MANILA, Philippines - Rihanna Strikes Back,” read the Rolling Stone cover. It was April 2011, two years and two months after pop star Rihanna and her R&B star/boyfriend Chris Brown made headlines fora pre-Grammy altercation that got out of hand, and eventually led to Brown pleading guilty to criminal assault. Bruised and bloody, the pop princess missed her Grammy performance that year, but her Rolling Stone cover years later didn’t miss a beat: While the metallic piece of fabric she was wearing on the cover had sex written all over it, Rihanna’s expression only had room for one question “Yeah? What else can you throw at me?” “We don’t have to talk ever again in my life,” she would say about Brown in the article.
Fast-forward to last Tuesday, Feb. 20, and things were looking a lot less hostile. On the Barbadian singer’s birthday, she replied “Thanks!” to Brown’s “HAPPY BIRTHDAY ROBYN!” tweet. Maybe it’s a simple case of not necessarily getting wiser with age; maybe RiRi just needed to feel like she was the only girl in the world again. It might have been just a no-frills response to an equally straightforward birthday greeting, but where Rihanna presumably just meant to show gratitude, the whole world saw possible forgiveness and no one was drinking to that.
A day after what people were calling a “Rhi-lapse,” Rihanna dropped another birthday bomb. Turns out Brown and RiRi weren’t just gliding along polite, post-relationship (post-abuse?) terms, they were also collaborating on each other’s singles Rihanna on Brown’s Turn It Up and Brown on Rihanna’s full-length version of Birthday Cake. Lyrics on one of Brown’s verses on Cake goes, “Girl I wanna f**k you right now /been a long time, I’ve been missing your body.” I don’t know Chris, maybe giving her a black eye two years ago had something to do with why she hasn’t been around much?

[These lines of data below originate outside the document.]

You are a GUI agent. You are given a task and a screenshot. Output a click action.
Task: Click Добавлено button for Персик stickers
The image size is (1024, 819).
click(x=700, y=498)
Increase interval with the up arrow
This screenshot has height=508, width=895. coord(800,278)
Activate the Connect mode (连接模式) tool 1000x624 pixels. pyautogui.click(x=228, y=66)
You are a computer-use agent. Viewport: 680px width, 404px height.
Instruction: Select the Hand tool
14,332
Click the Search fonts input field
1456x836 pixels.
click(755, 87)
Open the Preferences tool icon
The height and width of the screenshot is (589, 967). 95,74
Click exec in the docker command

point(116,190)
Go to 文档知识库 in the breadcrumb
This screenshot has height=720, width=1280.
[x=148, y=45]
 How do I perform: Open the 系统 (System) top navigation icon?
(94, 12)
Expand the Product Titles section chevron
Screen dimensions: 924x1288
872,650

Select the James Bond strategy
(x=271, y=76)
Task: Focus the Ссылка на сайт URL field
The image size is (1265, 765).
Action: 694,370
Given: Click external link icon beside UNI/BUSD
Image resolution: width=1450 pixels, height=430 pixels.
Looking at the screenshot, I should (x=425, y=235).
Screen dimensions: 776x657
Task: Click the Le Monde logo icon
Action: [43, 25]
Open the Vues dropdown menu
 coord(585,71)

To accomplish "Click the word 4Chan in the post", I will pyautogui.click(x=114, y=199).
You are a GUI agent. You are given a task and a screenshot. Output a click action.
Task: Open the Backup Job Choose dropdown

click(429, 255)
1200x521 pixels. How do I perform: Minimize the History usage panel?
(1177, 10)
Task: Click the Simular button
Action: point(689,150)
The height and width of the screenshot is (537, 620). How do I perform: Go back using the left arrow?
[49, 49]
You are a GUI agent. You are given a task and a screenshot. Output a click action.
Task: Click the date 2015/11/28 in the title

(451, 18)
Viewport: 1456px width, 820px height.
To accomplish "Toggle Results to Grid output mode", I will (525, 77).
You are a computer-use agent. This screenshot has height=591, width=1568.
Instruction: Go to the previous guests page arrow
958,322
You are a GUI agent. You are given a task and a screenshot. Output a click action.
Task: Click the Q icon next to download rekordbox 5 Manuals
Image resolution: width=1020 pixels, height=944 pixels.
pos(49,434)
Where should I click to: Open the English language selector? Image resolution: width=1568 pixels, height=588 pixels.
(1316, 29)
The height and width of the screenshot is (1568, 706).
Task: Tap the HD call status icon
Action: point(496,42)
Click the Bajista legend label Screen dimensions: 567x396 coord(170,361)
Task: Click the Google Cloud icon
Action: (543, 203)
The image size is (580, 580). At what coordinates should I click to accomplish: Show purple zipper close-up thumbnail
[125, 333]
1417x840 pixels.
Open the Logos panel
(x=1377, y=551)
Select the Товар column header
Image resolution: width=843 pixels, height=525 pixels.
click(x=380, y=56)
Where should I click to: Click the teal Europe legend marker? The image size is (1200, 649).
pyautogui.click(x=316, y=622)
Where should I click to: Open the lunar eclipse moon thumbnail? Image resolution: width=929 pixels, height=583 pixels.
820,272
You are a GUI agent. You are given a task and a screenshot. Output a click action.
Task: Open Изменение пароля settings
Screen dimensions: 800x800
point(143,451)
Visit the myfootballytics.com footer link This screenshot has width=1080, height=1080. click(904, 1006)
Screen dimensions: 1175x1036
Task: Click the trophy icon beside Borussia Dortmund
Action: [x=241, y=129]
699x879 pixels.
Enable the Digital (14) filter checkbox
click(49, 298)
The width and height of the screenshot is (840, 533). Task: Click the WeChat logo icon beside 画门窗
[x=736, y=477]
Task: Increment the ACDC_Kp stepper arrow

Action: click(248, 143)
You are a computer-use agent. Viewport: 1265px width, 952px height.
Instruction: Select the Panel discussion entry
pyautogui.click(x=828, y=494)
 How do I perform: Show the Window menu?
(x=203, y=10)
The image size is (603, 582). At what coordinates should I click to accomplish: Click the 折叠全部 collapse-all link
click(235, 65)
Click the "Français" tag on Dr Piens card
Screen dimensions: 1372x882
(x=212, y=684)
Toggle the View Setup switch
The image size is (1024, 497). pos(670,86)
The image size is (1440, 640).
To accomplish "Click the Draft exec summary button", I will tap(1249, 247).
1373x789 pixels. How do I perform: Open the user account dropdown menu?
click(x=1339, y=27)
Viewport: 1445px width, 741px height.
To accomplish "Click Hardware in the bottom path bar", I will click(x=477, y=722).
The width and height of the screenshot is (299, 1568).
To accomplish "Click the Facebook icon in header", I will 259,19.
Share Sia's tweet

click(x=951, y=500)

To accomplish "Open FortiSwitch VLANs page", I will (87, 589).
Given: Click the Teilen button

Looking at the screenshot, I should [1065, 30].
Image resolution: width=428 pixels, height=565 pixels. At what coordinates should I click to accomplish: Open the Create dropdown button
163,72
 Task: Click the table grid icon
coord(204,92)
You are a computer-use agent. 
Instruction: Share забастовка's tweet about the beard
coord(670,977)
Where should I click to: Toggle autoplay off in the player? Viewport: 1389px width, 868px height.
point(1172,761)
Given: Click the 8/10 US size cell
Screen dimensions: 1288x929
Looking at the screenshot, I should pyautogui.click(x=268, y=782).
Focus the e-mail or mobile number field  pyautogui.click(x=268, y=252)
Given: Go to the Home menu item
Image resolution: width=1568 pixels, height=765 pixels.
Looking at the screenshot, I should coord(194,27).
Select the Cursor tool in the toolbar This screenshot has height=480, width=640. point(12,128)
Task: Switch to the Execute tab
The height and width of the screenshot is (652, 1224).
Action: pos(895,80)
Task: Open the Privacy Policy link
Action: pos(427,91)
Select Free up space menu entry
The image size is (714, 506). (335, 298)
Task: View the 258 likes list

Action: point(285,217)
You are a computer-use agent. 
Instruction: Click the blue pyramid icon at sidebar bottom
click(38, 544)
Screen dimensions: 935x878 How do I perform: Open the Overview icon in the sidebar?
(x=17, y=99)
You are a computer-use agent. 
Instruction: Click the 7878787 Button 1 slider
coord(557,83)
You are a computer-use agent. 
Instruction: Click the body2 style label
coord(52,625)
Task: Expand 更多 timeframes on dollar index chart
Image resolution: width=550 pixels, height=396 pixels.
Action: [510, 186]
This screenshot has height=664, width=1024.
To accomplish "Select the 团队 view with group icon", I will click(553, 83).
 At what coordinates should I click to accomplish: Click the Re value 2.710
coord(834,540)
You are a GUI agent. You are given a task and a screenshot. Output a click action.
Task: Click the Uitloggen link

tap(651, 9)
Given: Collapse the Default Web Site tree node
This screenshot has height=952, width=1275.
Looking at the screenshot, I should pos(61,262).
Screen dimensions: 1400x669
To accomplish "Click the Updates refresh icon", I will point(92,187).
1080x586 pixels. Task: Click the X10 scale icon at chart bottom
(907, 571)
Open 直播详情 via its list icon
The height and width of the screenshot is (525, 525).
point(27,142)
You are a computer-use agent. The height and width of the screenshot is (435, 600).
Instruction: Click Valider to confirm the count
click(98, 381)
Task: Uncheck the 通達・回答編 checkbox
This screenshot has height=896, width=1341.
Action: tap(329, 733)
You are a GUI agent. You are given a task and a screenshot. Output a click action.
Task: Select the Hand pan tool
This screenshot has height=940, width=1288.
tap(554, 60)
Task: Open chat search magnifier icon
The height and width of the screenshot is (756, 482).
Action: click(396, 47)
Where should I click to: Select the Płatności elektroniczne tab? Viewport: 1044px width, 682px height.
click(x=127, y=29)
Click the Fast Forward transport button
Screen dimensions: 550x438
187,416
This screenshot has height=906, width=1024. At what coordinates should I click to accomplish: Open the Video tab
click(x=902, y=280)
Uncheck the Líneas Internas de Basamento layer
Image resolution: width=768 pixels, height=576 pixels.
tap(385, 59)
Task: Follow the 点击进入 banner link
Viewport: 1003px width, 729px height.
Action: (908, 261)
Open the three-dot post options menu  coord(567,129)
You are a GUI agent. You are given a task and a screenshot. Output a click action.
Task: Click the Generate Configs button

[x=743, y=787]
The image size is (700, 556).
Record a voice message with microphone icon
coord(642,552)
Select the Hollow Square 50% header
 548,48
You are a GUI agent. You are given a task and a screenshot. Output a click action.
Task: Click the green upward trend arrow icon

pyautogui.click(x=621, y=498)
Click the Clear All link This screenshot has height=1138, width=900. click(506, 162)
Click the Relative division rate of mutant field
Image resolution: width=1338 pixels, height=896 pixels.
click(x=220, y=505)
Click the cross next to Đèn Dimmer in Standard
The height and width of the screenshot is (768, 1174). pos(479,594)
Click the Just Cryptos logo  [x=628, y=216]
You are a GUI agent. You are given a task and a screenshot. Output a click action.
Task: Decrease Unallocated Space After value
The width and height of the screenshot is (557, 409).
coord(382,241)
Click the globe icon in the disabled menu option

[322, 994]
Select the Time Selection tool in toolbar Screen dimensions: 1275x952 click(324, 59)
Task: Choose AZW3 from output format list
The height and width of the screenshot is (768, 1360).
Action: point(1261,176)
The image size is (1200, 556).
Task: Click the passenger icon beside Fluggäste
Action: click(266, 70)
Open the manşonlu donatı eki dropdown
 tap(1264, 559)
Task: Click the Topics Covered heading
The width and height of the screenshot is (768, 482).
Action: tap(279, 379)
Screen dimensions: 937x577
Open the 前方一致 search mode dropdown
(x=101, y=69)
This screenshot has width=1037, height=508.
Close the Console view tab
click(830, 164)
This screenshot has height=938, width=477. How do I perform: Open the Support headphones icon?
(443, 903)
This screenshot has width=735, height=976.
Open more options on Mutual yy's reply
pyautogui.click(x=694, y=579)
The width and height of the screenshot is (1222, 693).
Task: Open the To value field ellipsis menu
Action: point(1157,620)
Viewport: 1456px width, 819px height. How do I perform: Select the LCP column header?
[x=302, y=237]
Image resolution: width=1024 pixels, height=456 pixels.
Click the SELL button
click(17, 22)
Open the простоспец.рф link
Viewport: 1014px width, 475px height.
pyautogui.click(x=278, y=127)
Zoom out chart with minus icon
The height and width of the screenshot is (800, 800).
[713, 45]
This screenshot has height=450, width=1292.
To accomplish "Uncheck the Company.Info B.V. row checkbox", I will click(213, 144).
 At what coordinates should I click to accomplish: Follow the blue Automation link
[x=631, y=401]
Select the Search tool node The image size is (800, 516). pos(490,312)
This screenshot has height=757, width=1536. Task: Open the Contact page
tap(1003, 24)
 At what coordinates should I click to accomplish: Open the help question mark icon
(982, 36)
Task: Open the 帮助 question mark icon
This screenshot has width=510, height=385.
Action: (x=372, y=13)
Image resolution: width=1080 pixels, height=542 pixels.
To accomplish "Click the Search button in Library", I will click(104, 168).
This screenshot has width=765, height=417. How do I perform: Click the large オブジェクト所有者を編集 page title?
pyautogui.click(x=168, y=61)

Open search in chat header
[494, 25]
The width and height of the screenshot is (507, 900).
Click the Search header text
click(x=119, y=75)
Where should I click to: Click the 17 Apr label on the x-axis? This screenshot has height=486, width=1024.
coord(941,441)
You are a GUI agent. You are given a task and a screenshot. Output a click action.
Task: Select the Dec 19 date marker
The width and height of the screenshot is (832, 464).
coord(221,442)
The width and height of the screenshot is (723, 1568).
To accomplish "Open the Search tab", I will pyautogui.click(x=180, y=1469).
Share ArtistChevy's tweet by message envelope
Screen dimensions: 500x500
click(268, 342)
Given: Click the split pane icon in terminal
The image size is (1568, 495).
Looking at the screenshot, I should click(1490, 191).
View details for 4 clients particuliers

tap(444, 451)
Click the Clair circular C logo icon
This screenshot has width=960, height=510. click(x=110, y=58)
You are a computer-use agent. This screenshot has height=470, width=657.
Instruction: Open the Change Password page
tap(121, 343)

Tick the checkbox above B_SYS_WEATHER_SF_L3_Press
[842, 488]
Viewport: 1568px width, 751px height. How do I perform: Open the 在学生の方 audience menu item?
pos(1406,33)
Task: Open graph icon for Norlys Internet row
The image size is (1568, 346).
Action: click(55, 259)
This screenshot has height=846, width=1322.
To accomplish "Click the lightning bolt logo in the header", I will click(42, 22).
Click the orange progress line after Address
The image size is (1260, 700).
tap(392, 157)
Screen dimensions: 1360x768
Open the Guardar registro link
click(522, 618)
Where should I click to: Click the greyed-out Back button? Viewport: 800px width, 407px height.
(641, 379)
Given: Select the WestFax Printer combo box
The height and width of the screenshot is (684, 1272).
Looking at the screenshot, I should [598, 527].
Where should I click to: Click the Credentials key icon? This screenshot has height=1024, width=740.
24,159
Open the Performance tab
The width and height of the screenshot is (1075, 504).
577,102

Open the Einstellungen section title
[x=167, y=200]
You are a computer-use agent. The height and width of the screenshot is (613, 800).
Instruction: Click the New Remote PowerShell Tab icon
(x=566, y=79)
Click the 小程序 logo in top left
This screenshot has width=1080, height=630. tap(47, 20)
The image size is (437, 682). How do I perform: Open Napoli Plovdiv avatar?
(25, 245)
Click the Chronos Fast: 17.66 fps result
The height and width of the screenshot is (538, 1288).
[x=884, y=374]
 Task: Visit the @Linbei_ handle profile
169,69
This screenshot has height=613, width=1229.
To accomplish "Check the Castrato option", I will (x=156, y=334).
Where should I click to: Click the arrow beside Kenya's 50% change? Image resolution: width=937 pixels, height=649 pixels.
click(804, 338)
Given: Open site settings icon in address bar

While Rihanna never built herself up to be a role model for anyone (the thought of 10-year-olds singing “Sex in the air/I don’t care/I love the smell of it” is probably enough to give any lola a heart attack), what confounds a lot of people about this professional (at the very least) “Rhi-conciliation” is the possibility of it being interpreted as, “Hey, you beat me up two years ago, but hey, we make great music together! Quits na tayo?”
Domestic disturbia
As it goes with all romantic relationships and not just those between two industry icons with sadomasochistic tendencies if you aren’t part of the pair, you can never tell what goes on between two people with a connection. However, while we try extra hard not to judge RiRi and Breezy, it’s definitely something we can learn from we draw the line on relationship abuse. Whether it’s emotional abuse, physical violence or sexual abuse, getting involved with someone who makes you feel and look like sh*t, is not okay.
The thing is, a bad romance doesn’t necessarily manifest physically. Sure, harmless teasing and dropping the occasional cuss word aren’t necessarily causes for alarm. But when these escalate to verbal threats and intentional humiliation, there’s really nothing left to say but run and run fast. A good number of people stay in relationships pelted with emotional and verbal abuse under the troubling misconception that for as long as you aren’t in physical pain, you’re okay. You may not have the bruises to show for it, but having someone constantly breathing negativity down your neck inflicts just as much pain in the long run.
Just the same, being forced to do something you aren’t comfortable with is an unquestionable mark of sexual abuse. Never, ever feel obligated to do something you aren’t ready for or aren’t open to if they love you, they will wait. If you don’t want to, then it shouldn’t matter.
Relationship abuse takes on its most apparent form in physical abuse. RiRi’s frightening punching bag photos will tell you no less. Rage, no matter how heightened, is never an excuse to push, slap, punch or beat anyone. What worries everyone who adores Rihanna pretty much anyone who has danced to Don’t Stop the Music in a club, or has sung to We Found Love in the shower is that abuse is a cycle that’s difficult to stop. Once someone hits you, there’s no absolute way to know if he or she can stop. And the victim might not even be much helpsometimes even giving the abuser a few chances. This might be the case for Rihanna and Chris. Just three years after that fateful night, everything looks forgiven and forgotten.
While persistence and commitment are admirable qualities, love doesn’t always have to hurt so bad. After all, in Rihanna’s own words, “Life’s too short to be sittin’ round miserable.”